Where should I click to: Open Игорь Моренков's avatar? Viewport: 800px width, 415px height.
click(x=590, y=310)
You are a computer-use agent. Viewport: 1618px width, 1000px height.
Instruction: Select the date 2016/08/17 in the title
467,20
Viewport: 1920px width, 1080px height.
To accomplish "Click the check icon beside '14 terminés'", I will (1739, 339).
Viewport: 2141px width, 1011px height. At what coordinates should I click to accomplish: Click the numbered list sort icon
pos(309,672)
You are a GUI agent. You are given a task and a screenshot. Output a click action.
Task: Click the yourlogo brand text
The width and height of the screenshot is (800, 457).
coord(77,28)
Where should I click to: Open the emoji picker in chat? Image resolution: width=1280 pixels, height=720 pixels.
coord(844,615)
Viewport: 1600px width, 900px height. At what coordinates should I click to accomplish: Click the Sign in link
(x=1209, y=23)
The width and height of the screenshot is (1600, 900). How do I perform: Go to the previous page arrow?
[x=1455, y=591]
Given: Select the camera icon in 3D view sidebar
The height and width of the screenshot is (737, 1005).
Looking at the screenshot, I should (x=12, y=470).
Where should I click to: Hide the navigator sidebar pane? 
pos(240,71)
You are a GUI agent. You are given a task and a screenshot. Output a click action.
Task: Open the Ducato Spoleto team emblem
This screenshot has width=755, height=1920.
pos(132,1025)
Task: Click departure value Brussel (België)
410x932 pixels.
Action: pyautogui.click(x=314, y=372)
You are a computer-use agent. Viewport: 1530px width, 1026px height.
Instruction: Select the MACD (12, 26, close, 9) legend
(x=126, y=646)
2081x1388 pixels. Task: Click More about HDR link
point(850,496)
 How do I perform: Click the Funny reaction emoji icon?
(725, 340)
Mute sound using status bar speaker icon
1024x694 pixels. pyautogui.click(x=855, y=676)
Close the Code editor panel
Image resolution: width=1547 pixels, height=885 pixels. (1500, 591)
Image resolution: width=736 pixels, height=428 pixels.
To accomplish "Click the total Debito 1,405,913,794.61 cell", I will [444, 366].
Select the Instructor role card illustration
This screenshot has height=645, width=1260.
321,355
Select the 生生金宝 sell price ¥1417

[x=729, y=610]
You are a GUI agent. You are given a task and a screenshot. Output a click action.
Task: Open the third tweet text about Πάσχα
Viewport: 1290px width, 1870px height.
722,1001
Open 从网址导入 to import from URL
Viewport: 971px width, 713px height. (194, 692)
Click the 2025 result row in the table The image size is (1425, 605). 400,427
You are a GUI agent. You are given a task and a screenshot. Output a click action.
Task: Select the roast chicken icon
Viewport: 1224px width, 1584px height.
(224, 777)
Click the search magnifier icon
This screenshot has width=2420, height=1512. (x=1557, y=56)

__Directive__:
Print all of the rows above again, word for word, with nothing changed.

__Completed task__:
Where should I click to: Open Игорь Моренков's avatar? Viewport: 800px width, 415px height.
click(x=590, y=310)
You are a computer-use agent. Viewport: 1618px width, 1000px height.
Instruction: Select the date 2016/08/17 in the title
467,20
Viewport: 1920px width, 1080px height.
To accomplish "Click the check icon beside '14 terminés'", I will (1739, 339).
Viewport: 2141px width, 1011px height. At what coordinates should I click to accomplish: Click the numbered list sort icon
pos(309,672)
You are a GUI agent. You are given a task and a screenshot. Output a click action.
Task: Click the yourlogo brand text
The width and height of the screenshot is (800, 457).
coord(77,28)
Where should I click to: Open the emoji picker in chat? Image resolution: width=1280 pixels, height=720 pixels.
coord(844,615)
Viewport: 1600px width, 900px height. At what coordinates should I click to accomplish: Click the Sign in link
(x=1209, y=23)
The width and height of the screenshot is (1600, 900). How do I perform: Go to the previous page arrow?
[x=1455, y=591]
Given: Select the camera icon in 3D view sidebar
The height and width of the screenshot is (737, 1005).
Looking at the screenshot, I should (x=12, y=470).
Where should I click to: Hide the navigator sidebar pane? 
pos(240,71)
You are a GUI agent. You are given a task and a screenshot. Output a click action.
Task: Open the Ducato Spoleto team emblem
This screenshot has width=755, height=1920.
pos(132,1025)
Task: Click departure value Brussel (België)
410x932 pixels.
Action: pyautogui.click(x=314, y=372)
You are a computer-use agent. Viewport: 1530px width, 1026px height.
Instruction: Select the MACD (12, 26, close, 9) legend
(x=126, y=646)
2081x1388 pixels. Task: Click More about HDR link
point(850,496)
 How do I perform: Click the Funny reaction emoji icon?
(725, 340)
Mute sound using status bar speaker icon
1024x694 pixels. pyautogui.click(x=855, y=676)
Close the Code editor panel
Image resolution: width=1547 pixels, height=885 pixels. (1500, 591)
Image resolution: width=736 pixels, height=428 pixels.
To accomplish "Click the total Debito 1,405,913,794.61 cell", I will [444, 366].
Select the Instructor role card illustration
This screenshot has height=645, width=1260.
321,355
Select the 生生金宝 sell price ¥1417

[x=729, y=610]
You are a GUI agent. You are given a task and a screenshot. Output a click action.
Task: Open the third tweet text about Πάσχα
Viewport: 1290px width, 1870px height.
722,1001
Open 从网址导入 to import from URL
Viewport: 971px width, 713px height. (194, 692)
Click the 2025 result row in the table The image size is (1425, 605). 400,427
You are a GUI agent. You are given a task and a screenshot. Output a click action.
Task: Select the roast chicken icon
Viewport: 1224px width, 1584px height.
(224, 777)
Click the search magnifier icon
This screenshot has width=2420, height=1512. (x=1557, y=56)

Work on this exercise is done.